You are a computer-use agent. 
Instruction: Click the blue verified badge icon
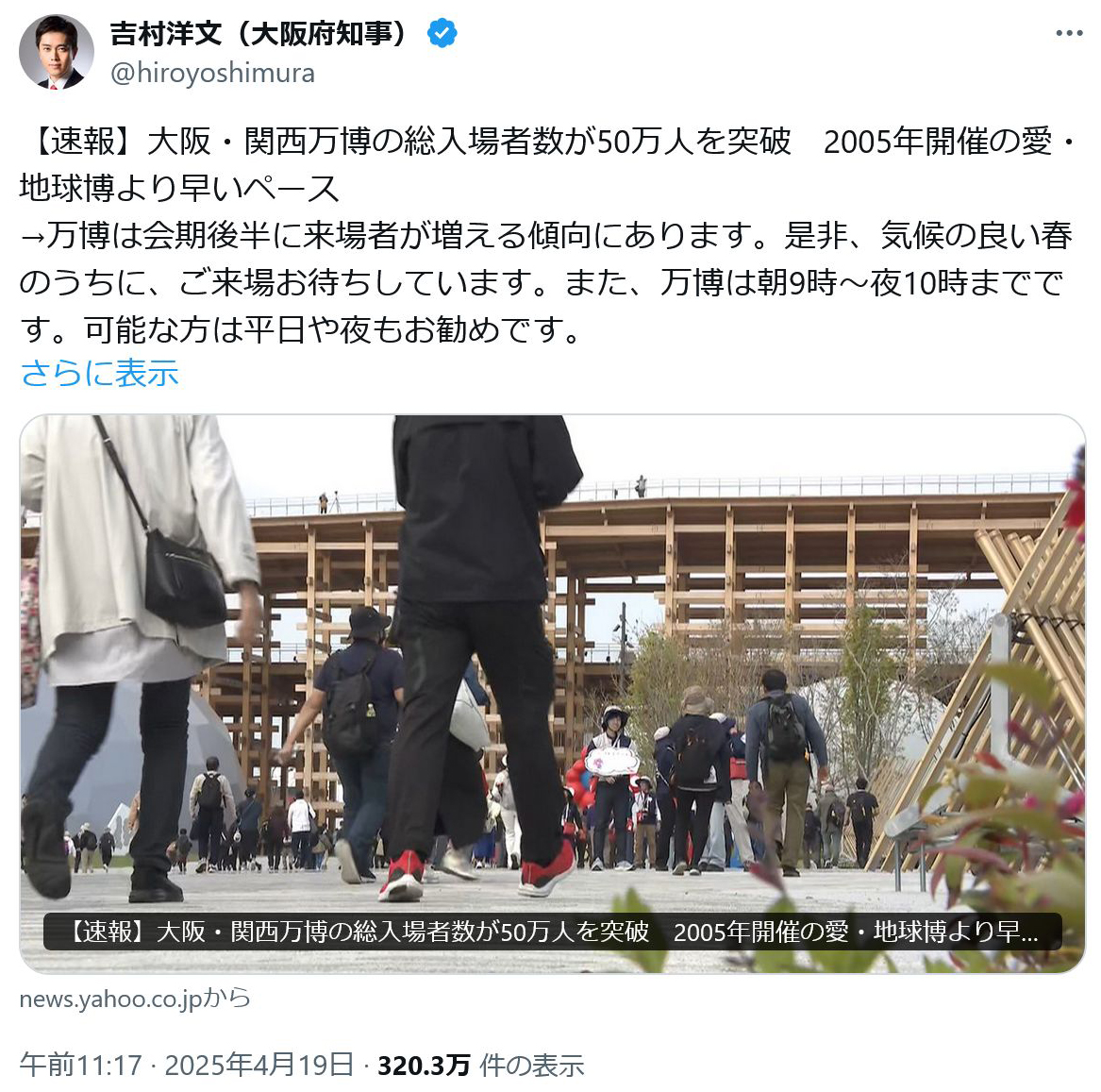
----------------------------------------
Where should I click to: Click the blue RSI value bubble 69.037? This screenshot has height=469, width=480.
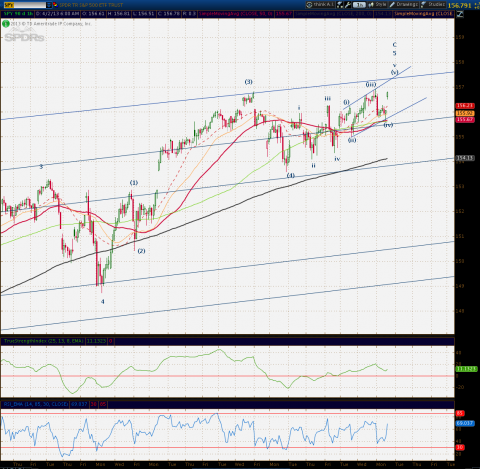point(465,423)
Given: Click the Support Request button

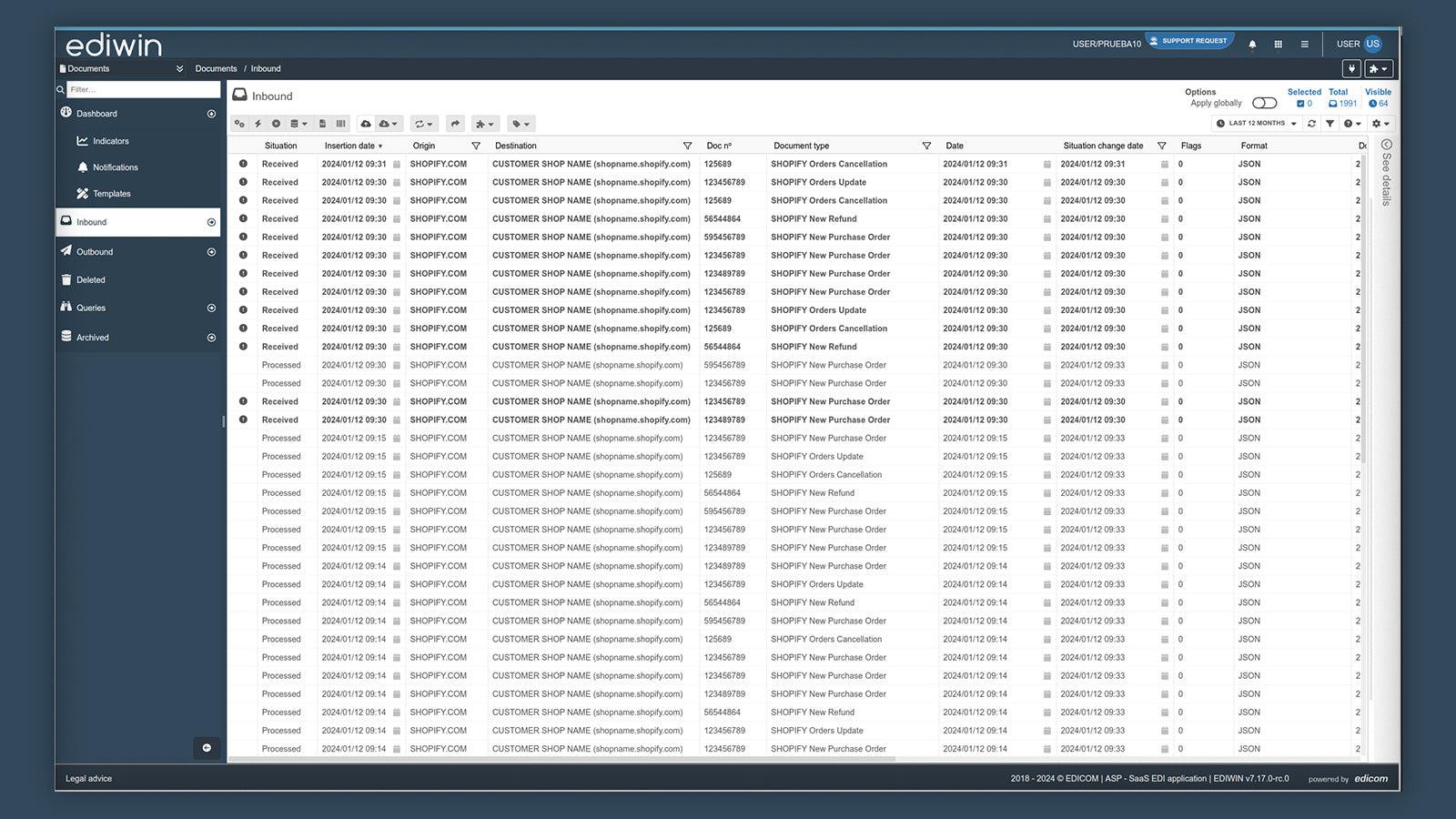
----------------------------------------
=== Exercise objective ===
Reproduce exactly the lines above from the line with "You are a computer-use agent." to the line with "Instruction: Click the", including both, and add nothing.

=== Exercise solution ===
You are a computer-use agent. 
Instruction: Click the blue verified badge icon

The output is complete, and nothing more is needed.